Lamola's spokesperson, Chrispin Phiri, said at the time the department would oppose because the law made no provision for non-governmental entities – referring to AfriForum – to serve as intermediaries between states.
Nel said he filed the papers "physically, on the department and the state attorney" on September 28, after which his team received a WhatsApp message from the state attorney to ask whether they would consider withdrawing the case.
He said the department again missed the November 3 deadline to respond to the papers. The case was set down for June next year which, he said, created a bigger delay.
Phiri said the department refers requests for mutual legal assistance to the relevant law enforcement agencies. News24 is awaiting his response to specific questions.
Botswana's director of public prosecutions, Stephen Tiroyakgosi, confirmed that the lack of communication from South Africa after Botswana's request in September last year, meant that some charges against Maswabi had to be dropped.
"We had to go to court in January on a reduced charge sheet," he said.

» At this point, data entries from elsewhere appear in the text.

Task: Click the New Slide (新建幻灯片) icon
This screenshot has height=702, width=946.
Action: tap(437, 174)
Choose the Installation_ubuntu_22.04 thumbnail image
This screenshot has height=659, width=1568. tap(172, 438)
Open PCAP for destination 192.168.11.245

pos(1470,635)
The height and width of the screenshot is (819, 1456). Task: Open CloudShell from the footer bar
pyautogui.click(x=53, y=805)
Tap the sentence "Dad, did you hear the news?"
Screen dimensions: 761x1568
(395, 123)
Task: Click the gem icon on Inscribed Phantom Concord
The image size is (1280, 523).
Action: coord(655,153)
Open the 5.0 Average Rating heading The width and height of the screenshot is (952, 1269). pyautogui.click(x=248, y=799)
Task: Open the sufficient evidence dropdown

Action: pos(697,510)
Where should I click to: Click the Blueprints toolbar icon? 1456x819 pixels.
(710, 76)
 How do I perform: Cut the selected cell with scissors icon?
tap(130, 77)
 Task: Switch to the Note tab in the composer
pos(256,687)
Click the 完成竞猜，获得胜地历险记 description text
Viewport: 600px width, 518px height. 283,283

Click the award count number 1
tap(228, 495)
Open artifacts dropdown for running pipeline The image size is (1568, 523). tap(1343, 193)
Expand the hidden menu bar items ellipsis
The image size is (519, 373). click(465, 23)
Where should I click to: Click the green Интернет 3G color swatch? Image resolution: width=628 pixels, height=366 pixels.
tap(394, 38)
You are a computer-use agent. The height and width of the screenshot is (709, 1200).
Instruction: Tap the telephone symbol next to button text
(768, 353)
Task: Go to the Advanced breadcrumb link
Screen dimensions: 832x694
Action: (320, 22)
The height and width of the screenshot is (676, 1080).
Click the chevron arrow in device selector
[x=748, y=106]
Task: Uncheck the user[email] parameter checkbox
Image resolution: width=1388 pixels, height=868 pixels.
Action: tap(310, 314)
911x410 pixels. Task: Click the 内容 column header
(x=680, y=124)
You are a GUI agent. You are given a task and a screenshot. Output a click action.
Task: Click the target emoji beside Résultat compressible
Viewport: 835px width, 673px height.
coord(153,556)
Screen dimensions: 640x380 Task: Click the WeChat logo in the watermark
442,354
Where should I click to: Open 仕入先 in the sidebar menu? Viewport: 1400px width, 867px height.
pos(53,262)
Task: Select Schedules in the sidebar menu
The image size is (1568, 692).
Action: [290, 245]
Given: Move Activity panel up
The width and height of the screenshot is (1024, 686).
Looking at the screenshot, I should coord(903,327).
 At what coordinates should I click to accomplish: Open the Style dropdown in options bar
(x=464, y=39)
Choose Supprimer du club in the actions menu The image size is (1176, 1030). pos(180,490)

In response to a question, he said no charges were brought against Motsepe or her alleged accomplice, former president Ian Khama, "because certain information we were looking for against them has not been confirmed".
Motsepe and Khama gave a press conference in August, hosted by former public protector Thuli Madonsela, after a report by British lawyer Cherie Blair "exonerated" them and slammed the Botswana government for using the rule of law to deal with political enemies.
Motsepe previously produced letters from the two banks, denying that the accounts mentioned in the Botswana court papers existed at all.
Khama and Botswana President Mokgweetsi Masisi had a fallout after Khama stepped down at the end of his term to make way for Masisi.
There have also been fears from the Botswana side that there would be interference in the case because Motsepe is President Cyril Ramaphosa's sister-in-law.